Tambellini isn’t saying whether he prefers Seguin, a centre with the Plymouth Whalers ranked No. 1 by NHL Central Scouting, or Hall, a left-winger with the Windsor Spitfires who is ranked second. Either way, the consensus is Edmonton will get a cornerstone player with the first overall pick in the history of the franchise.
“Somebody asked me, would you rather have two (the second pick)?” Tambellini said. “I said, ‘No, we want to be in control of that situation.’
“You want to be able to put your scouts through that process, make them make a decision. Who is better now? Who is going to be better later? They’re still in the assessment mindset. They need to go through the process of the final interviews, the combine.
“We have not had our final meetings yet, where all the information will be put on the table. We have some time, yet, to go through that.”
With good news a rare commodity during a season in which the Oilers finished 30th with a record of 27-47-8, the opportunity to select Hall or Seguin is as good a place as any to start rebuilding a team that has missed the playoffs for four straight seasons.
Seguin, in his second OHL season, and Hall, in his third, finished tied atop league scoring with 106 points each.
One of them stands to be part of a youth movement that is expected to include former first-rounders Sam Gagner (sixth in 2007), Jordan Eberle (22nd in 2008) and Magnus Paajarvi-Svensson (10th in 2009).
“A lot of it is going to be dependant on if they’re ready to play,” Tambellini said of the possibility of having a roster laden with rookies.
“Jordan is signed. He’s spent some time in the AHL. He had a wonderful junior career. We’d like to get our top pick from Sweden (Paajarvi-Svensson) signed. Do we want them to play as soon as possible? Yes, but let’s just make sure they’re ready.”
With the top pick secured, Tambellini expects to hear from his peers around the NHL between now and draft day.
“I’m sure there are 29 other managers who have wonderful ideas how they’re going to make my team better if I give them that pick,” smiled Tambellini.
Tambellini took time to address comments made by defenceman Sheldon Souray Monday.
Souray, 33, who just completed the third season of a five-year contract worth US$27 million with the Oilers, accused management of pressuring him to come back from off-season shoulder surgery before he was ready to play at the start of the 2007-08 season.
Souray also made public his desire to be traded by the Oilers.

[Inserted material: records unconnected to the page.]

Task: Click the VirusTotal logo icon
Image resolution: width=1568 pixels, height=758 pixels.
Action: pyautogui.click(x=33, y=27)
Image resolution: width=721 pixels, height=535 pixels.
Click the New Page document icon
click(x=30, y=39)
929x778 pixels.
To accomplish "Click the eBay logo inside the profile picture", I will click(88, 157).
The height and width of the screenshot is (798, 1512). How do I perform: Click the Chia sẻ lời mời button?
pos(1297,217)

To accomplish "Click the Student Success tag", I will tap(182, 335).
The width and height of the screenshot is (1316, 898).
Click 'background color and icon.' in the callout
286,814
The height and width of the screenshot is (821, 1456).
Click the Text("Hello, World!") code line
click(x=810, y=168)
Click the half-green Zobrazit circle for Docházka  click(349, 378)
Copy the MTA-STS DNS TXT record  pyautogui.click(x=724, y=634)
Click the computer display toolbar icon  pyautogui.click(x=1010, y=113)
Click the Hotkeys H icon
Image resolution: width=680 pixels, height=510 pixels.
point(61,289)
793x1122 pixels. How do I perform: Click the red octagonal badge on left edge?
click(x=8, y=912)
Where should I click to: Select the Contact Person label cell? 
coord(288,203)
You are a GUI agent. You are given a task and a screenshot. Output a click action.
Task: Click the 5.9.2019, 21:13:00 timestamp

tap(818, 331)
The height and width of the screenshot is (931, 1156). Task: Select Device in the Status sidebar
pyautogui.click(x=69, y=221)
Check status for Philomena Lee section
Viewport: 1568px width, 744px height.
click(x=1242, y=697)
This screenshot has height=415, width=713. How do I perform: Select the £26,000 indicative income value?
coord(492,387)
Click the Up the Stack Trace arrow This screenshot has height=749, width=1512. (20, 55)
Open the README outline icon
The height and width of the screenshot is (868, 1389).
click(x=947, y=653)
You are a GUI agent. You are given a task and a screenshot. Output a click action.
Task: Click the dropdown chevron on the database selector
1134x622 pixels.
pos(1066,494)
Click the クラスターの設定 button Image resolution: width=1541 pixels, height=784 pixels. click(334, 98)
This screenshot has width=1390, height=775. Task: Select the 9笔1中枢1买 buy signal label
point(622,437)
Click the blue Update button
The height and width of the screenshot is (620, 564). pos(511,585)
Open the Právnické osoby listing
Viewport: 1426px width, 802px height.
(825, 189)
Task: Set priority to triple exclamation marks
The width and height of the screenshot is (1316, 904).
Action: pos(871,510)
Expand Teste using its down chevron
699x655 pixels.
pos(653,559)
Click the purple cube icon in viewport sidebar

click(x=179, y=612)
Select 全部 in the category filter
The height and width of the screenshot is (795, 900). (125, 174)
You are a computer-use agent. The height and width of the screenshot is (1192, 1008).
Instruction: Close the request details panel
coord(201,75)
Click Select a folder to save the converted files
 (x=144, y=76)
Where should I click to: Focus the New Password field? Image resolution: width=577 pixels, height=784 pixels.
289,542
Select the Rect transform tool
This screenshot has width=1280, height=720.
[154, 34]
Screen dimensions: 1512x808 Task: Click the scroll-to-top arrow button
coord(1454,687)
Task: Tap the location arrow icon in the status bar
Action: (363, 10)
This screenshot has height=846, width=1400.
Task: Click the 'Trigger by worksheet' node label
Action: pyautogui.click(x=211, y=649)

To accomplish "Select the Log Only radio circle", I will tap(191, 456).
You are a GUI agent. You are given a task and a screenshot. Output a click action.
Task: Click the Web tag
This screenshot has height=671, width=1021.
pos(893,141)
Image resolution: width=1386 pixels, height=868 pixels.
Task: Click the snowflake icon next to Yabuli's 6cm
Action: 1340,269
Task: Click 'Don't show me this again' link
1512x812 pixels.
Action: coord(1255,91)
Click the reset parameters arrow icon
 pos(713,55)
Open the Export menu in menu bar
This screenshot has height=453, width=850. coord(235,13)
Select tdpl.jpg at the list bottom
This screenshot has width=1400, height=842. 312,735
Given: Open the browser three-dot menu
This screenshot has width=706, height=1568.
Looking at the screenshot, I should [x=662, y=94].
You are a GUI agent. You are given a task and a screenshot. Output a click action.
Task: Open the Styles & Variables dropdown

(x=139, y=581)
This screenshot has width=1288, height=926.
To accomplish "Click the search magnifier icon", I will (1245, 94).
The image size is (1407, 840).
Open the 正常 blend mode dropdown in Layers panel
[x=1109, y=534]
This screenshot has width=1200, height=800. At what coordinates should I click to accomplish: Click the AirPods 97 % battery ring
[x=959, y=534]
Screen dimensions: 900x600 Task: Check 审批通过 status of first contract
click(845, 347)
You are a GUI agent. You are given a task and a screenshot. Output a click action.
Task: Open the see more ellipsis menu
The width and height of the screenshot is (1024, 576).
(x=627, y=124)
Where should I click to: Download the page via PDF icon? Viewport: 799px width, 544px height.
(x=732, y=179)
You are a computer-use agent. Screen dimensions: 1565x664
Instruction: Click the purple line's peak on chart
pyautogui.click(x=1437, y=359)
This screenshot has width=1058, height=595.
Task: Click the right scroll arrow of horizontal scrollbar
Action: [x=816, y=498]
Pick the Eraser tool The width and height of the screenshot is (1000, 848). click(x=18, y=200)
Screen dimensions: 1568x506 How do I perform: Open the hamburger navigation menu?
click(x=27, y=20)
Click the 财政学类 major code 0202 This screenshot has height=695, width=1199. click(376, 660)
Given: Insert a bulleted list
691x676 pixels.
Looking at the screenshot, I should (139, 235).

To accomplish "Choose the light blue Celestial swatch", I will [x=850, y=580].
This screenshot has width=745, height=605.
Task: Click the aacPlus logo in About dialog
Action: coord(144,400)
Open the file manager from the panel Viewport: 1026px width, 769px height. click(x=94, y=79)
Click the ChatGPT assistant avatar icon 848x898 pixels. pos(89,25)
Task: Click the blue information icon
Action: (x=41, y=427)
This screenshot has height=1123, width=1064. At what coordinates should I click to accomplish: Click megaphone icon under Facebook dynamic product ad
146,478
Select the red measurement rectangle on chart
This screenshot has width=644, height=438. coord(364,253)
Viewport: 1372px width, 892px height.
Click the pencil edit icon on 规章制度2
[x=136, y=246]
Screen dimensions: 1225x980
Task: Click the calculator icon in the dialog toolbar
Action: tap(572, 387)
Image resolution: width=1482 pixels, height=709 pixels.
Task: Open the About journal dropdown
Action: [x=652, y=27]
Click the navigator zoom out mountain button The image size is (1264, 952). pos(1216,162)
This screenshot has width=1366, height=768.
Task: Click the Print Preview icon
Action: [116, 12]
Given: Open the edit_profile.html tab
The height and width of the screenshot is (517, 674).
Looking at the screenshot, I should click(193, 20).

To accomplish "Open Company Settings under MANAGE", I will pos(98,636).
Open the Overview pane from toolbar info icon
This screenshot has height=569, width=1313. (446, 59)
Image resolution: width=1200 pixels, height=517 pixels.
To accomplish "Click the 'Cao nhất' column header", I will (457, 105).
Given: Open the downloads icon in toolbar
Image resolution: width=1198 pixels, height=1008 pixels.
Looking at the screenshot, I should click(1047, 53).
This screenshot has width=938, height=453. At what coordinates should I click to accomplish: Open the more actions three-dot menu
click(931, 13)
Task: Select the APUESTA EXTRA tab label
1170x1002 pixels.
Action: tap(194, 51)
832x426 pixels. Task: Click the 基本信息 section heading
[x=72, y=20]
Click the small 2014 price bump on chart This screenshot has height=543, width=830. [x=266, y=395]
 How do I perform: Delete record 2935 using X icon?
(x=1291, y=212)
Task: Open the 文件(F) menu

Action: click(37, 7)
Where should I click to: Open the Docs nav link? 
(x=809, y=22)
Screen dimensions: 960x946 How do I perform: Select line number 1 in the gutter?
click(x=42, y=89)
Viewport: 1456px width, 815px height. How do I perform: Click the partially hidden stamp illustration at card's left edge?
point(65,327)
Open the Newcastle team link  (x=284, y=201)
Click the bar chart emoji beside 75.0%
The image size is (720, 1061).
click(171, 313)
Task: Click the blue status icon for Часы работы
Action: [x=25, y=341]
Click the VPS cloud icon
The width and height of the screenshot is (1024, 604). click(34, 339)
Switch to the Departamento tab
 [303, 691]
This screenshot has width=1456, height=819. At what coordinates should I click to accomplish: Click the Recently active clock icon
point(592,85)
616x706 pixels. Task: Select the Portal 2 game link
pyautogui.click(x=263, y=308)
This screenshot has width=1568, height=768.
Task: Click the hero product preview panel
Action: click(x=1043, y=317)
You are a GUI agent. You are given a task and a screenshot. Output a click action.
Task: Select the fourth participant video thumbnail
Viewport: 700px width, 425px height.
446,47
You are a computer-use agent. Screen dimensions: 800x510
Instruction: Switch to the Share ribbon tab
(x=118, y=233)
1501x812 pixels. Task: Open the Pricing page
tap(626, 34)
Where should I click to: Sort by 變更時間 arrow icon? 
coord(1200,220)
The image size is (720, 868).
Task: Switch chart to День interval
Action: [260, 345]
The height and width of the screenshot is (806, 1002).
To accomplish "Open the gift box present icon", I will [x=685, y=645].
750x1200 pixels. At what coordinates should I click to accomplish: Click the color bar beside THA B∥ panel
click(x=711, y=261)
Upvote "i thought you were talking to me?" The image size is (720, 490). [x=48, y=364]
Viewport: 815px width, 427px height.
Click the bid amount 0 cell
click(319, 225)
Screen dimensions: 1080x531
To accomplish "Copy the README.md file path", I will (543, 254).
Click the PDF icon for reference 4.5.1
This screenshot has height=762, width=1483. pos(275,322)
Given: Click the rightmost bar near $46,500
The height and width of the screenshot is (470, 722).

“I know he didn’t help the situation,” Tambellini said. “It’s been no secret that Sheldon wants out of Edmonton.
“I’ve had numerous meetings with him over the last year, I would say, mostly all revolving around the fact he wants to be traded. That’s fine. Again, the situation presents clarity for us of who we have to move, how we have to move to go forward.”
Souray reiterated his discontent when he addressed reporters Tuesday.
“It’s tough to say. It’s tough to read and it’s tough to stand in front of you guys and, you know, talk about it,” Souray said. “What should have been an ideal situation has turned out to be something that’s a lot less than that for me and for the organization.”
That leaves Tambellini to try and trade Souray, who missed 45 games this season with a concussion and broken right hand, suffered in a fight with Calgary’s Jarome Iginla.
Souray missed 58 games in 2007-09 after re-injuring his surgically repaired shoulder in a fight with Byron Ritchie of Vancouver. He played 81 games last season, registering 23 goals and 53 points.
“I’m sick and tired and I don’t want to hear people complain about this city, this organization,” Tambellini said. “I don’t like the coach. I don’t like the manager. I don’t like the city. It’s too cold.
“This is the risk you run sometimes. Someone can have success in another market, but you don’t know. … I keep going back to if you can’t develop your core, the expectations of what an Oiler truly is, respect for that logo, this city, you’re always going to be spinning your wheels.”